Collected data:
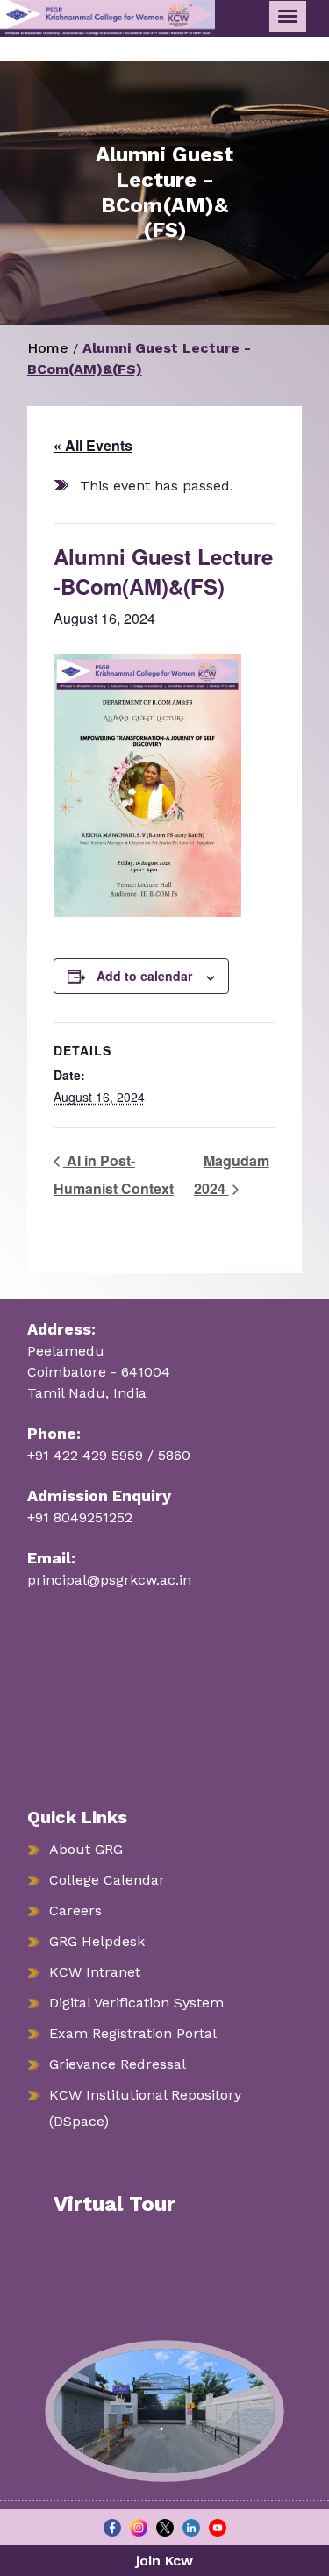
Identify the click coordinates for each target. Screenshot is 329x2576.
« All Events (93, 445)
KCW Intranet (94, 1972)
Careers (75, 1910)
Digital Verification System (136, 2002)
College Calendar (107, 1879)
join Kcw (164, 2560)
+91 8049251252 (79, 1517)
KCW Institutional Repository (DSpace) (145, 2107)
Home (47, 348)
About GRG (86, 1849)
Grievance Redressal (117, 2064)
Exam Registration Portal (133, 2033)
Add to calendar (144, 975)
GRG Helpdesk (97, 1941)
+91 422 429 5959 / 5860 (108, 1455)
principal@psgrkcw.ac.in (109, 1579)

**What you will do:** Please copy the data shown above, line by line and exactly, omitting the images.

**Result:**
Identify the click coordinates for each target. Screenshot is 329x2576.
« All Events (93, 445)
KCW Intranet (94, 1972)
Careers (75, 1910)
Digital Verification System (136, 2002)
College Calendar (107, 1879)
join Kcw (164, 2560)
+91 8049251252 (79, 1517)
KCW Institutional Repository (DSpace) (145, 2107)
Home (47, 348)
About GRG (86, 1849)
Grievance Redressal (117, 2064)
Exam Registration Portal (133, 2033)
Add to calendar (144, 975)
GRG Helpdesk (97, 1941)
+91 422 429 5959 / 5860 (108, 1455)
principal@psgrkcw.ac.in (109, 1579)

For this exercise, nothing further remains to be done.